We scored a 25 AA and a 27 AA on the old scale, and before we ever sat for the real exam we ran full-length practice tests to know, with numbers, whether more studying would move our score. That's the piece most retake advice skips. Let's walk through it properly.
What a 17, 18, 19, or 20 AA Actually Means
Academic Average (AA) is the average of five section scores: Biology, General Chemistry, Organic Chemistry, Reading Comprehension, and Quantitative Reasoning. It does not include the Perceptual Ability Test, which is scored separately.
Before March 2025, the DAT used a 1-30 scale, where roughly: 17 AA sat around the historical national average; 18-19 AA was slightly above average; 20 AA was solidly above average; 22+ was a strong score; 25+ was roughly top 1-2%.

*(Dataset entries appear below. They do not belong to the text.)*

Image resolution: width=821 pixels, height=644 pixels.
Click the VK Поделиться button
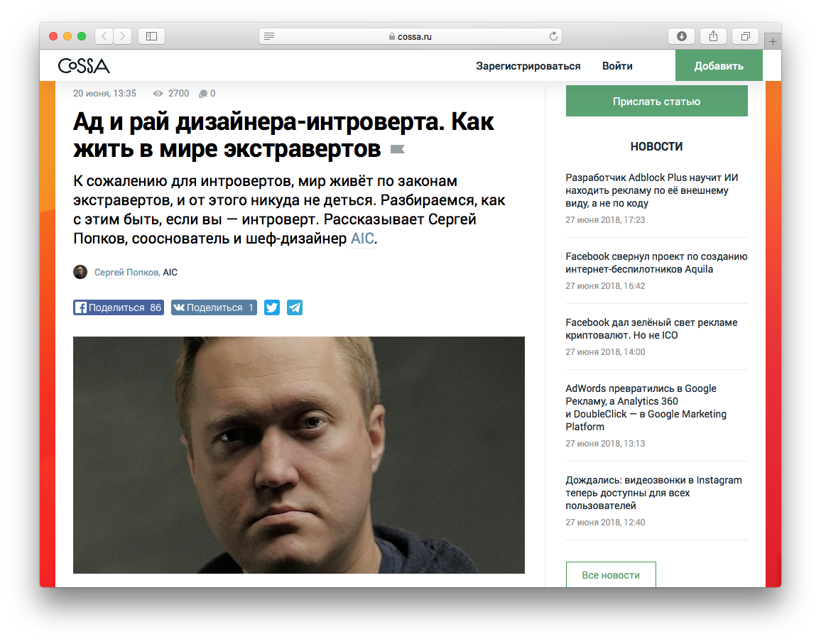[214, 307]
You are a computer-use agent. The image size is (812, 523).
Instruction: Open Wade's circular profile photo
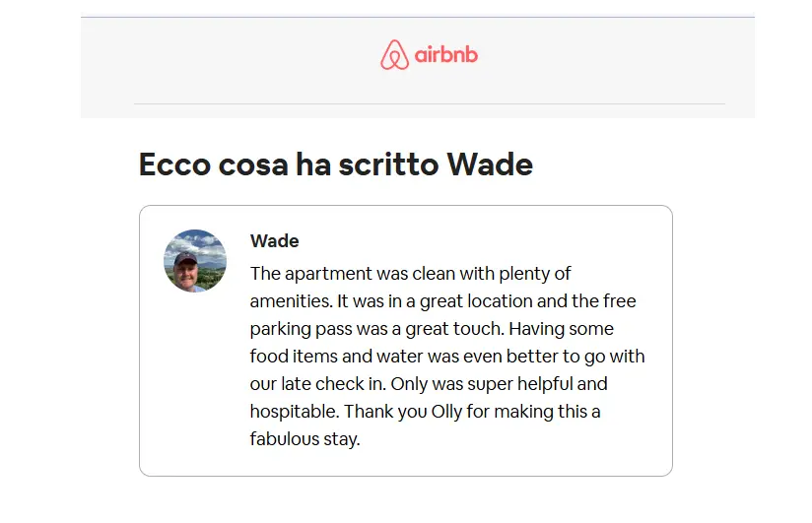(195, 260)

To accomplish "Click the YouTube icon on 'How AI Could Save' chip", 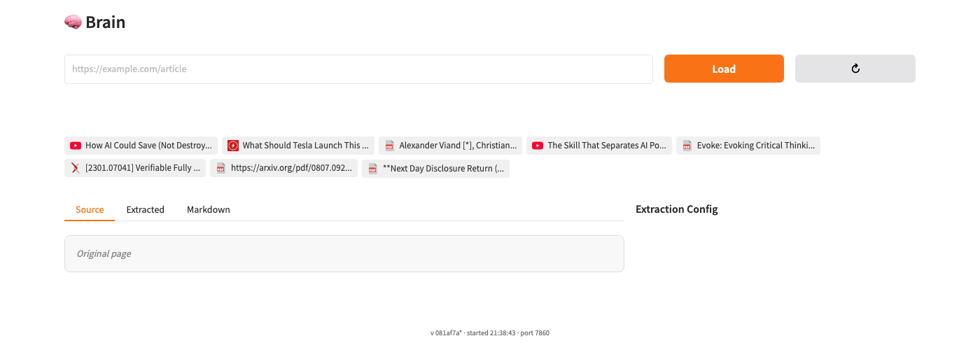I will (76, 146).
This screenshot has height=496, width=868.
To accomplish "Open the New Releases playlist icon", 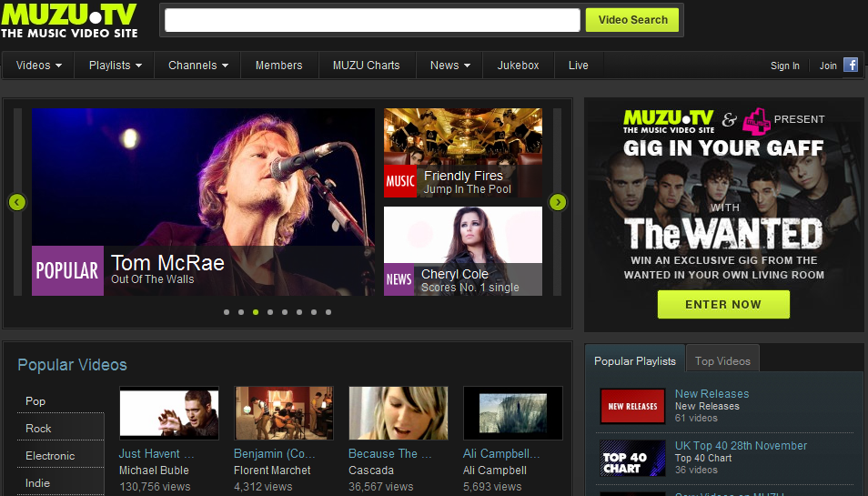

Since March 2025, the ADA reports scores on a 200-600 scale in 10-point increments, with roughly 400 as the average. A 17-20 AA on the old scale corresponds approximately to 380-410 on the new one — but that's a rough approximation. Use the ADA's official concordance table at ada.org for the real conversion.
Curious how the next tier compares? See our breakdowns of a 21-22 AA and a 23-25 AA.
Is 20 AA Good Enough for Dental School?
For a real slice of US programs, yes. A 20 AA paired with a solid GPA (3.5+), decent experience hours, and a school list that isn't stacked entirely with the most selective programs is a workable application, not a hopeless one.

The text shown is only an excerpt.